According to the embodiment, android malicious software analysis reports are sampled from a Kharon data set to form an Android malicious software manual analysis report sample library, and the Android malicious software analysis report language is English, wherein the total number of words is 4957.

And 2, collecting a sufficient quantity of malicious and benign Android application software samples to form an initial Android application software sample library, wherein the quantity of the malicious samples is consistent with that of the benign samples.

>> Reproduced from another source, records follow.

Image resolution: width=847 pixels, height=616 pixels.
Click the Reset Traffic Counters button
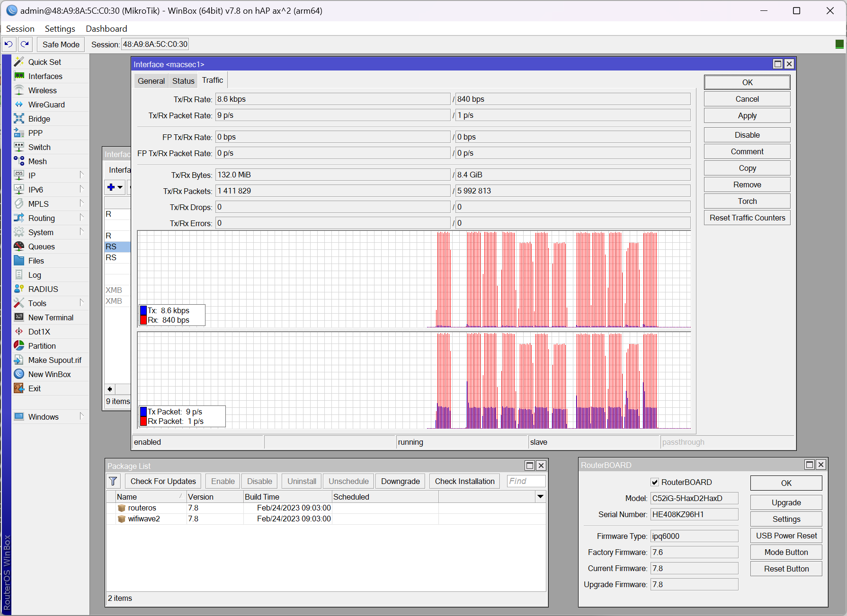click(747, 218)
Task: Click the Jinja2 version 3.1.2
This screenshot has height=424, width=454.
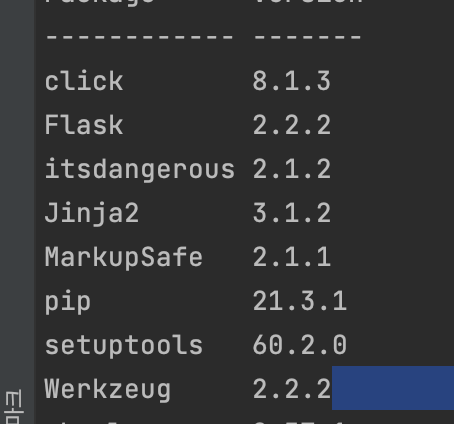Action: click(292, 213)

In the embodiment, 2900 Android malicious software are collected from an omniproid data set, 2900 Android malicious software are benign software, and Android application software samples are in an APK format. The malicious software is defined as that more than 50% of the antivirus engine detection results in the VIRUSTOTAL website are positive, and the benign software is defined as that more than or equal to 50% of the antivirus engine detection results in the VIRUSTOTAL website are negative.

And 3, extracting the Android malicious application software from the Android malicious application software manual analysis report library to reversely analyze high-frequency words, wherein the effective words A in the ranking are positive integers not less than 4, and the effective words A are used as feature types for a detection model.

According to the embodiment, a word frequency statistics method is used, android malicious application software is extracted to reversely analyze high-frequency words, A is 4 in the embodiment, effective words of feature types used as detection models are Android programming language keywords, and the feature types used by the detection models are authority, API package names, meaning names and Dalvik byte codes which are extracted from an Android malicious application software manual analysis report library from which nonsensical words such as articles, pronouns and quantity words are removed. Wherein removing words includes, but is not limited to: the, is, to, a, and, in, of, also, from.

And 4, constructing screening feature vectors corresponding to the feature types used by each detection model by using an automatic machine learning algorithm according to an initial Android application software sample library, and training feature component screening models, wherein the number of the feature component screening models is A.

As shown in fig. 2, the method specifically comprises the following substeps:

4.1 projecting a feature type used by the detection model from an initial Android application software sample library.

4.2 if the feature has been projected, selecting a feature not projected from the feature classes used by the detection model, and executing step 4.1.

4.3 if the feature is not projected, using all the different data of the feature contained in the projected data as the screening feature vector of the feature. A feature component screening dataset is constructed comprising sample feature vectors for all samples.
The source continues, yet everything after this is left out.